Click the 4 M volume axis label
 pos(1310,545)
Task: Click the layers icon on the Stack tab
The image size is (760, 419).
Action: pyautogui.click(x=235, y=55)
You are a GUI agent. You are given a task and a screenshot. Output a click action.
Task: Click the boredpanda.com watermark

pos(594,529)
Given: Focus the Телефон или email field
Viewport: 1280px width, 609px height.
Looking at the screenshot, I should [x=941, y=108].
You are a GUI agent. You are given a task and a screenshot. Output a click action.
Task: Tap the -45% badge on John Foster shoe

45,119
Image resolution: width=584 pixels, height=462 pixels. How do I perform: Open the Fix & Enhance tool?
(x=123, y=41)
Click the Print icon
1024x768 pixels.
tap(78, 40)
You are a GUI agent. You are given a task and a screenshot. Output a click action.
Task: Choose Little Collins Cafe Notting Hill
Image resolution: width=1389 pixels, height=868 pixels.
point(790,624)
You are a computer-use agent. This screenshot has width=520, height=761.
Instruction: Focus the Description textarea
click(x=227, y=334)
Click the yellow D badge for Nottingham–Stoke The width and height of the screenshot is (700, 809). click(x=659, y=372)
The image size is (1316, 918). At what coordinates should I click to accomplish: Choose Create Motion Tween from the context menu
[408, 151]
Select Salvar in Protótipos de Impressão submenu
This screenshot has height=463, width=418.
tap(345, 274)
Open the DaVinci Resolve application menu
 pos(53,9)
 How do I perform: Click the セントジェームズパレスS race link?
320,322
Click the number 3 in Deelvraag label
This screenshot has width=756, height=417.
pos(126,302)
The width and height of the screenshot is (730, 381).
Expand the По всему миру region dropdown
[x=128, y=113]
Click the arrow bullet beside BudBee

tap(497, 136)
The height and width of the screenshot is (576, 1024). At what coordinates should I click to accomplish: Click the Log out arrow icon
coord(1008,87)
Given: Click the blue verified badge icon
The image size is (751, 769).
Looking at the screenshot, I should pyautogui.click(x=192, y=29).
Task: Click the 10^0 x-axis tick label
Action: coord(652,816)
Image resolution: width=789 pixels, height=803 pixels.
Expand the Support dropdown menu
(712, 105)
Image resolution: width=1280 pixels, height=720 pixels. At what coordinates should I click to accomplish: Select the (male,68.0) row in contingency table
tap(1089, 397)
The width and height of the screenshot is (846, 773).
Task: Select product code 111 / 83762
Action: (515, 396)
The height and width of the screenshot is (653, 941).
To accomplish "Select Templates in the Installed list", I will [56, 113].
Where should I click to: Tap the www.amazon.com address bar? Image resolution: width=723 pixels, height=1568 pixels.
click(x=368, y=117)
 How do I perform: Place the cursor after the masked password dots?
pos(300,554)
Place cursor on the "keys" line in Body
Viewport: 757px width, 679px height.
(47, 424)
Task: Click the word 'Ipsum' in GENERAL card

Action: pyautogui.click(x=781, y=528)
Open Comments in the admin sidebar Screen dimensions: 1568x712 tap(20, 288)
•••••
[OBJECTIVE] Format every line of the material above as a JSON list of strings, one string per line, leaving out blank lines.

[TASK ANSWER]
[
  "Click the 4 M volume axis label",
  " pos(1310,545)",
  "Task: Click the layers icon on the Stack tab",
  "The image size is (760, 419).",
  "Action: pyautogui.click(x=235, y=55)",
  "You are a GUI agent. You are given a task and a screenshot. Output a click action.",
  "Task: Click the boredpanda.com watermark",
  "pos(594,529)",
  "Given: Focus the Телефон или email field",
  "Viewport: 1280px width, 609px height.",
  "Looking at the screenshot, I should [x=941, y=108].",
  "You are a GUI agent. You are given a task and a screenshot. Output a click action.",
  "Task: Tap the -45% badge on John Foster shoe",
  "45,119",
  "Image resolution: width=584 pixels, height=462 pixels. How do I perform: Open the Fix & Enhance tool?",
  "(x=123, y=41)",
  "Click the Print icon",
  "1024x768 pixels.",
  "tap(78, 40)",
  "You are a GUI agent. You are given a task and a screenshot. Output a click action.",
  "Task: Choose Little Collins Cafe Notting Hill",
  "Image resolution: width=1389 pixels, height=868 pixels.",
  "point(790,624)",
  "You are a computer-use agent. This screenshot has width=520, height=761.",
  "Instruction: Focus the Description textarea",
  "click(x=227, y=334)",
  "Click the yellow D badge for Nottingham–Stoke The width and height of the screenshot is (700, 809). click(x=659, y=372)",
  "The image size is (1316, 918). At what coordinates should I click to accomplish: Choose Create Motion Tween from the context menu",
  "[408, 151]",
  "Select Salvar in Protótipos de Impressão submenu",
  "This screenshot has height=463, width=418.",
  "tap(345, 274)",
  "Open the DaVinci Resolve application menu",
  " pos(53,9)",
  " How do I perform: Click the セントジェームズパレスS race link?",
  "320,322",
  "Click the number 3 in Deelvraag label",
  "This screenshot has width=756, height=417.",
  "pos(126,302)",
  "The width and height of the screenshot is (730, 381).",
  "Expand the По всему миру region dropdown",
  "[x=128, y=113]",
  "Click the arrow bullet beside BudBee",
  "tap(497, 136)",
  "The height and width of the screenshot is (576, 1024). At what coordinates should I click to accomplish: Click the Log out arrow icon",
  "coord(1008,87)",
  "Given: Click the blue verified badge icon",
  "The image size is (751, 769).",
  "Looking at the screenshot, I should pyautogui.click(x=192, y=29).",
  "Task: Click the 10^0 x-axis tick label",
  "Action: coord(652,816)",
  "Image resolution: width=789 pixels, height=803 pixels.",
  "Expand the Support dropdown menu",
  "(712, 105)",
  "Image resolution: width=1280 pixels, height=720 pixels. At what coordinates should I click to accomplish: Select the (male,68.0) row in contingency table",
  "tap(1089, 397)",
  "The width and height of the screenshot is (846, 773).",
  "Task: Select product code 111 / 83762",
  "Action: (515, 396)",
  "The height and width of the screenshot is (653, 941).",
  "To accomplish \"Select Templates in the Installed list\", I will [56, 113].",
  "Where should I click to: Tap the www.amazon.com address bar? Image resolution: width=723 pixels, height=1568 pixels.",
  "click(x=368, y=117)",
  " How do I perform: Place the cursor after the masked password dots?",
  "pos(300,554)",
  "Place cursor on the \"keys\" line in Body",
  "Viewport: 757px width, 679px height.",
  "(47, 424)",
  "Task: Click the word 'Ipsum' in GENERAL card",
  "Action: pyautogui.click(x=781, y=528)",
  "Open Comments in the admin sidebar Screen dimensions: 1568x712 tap(20, 288)"
]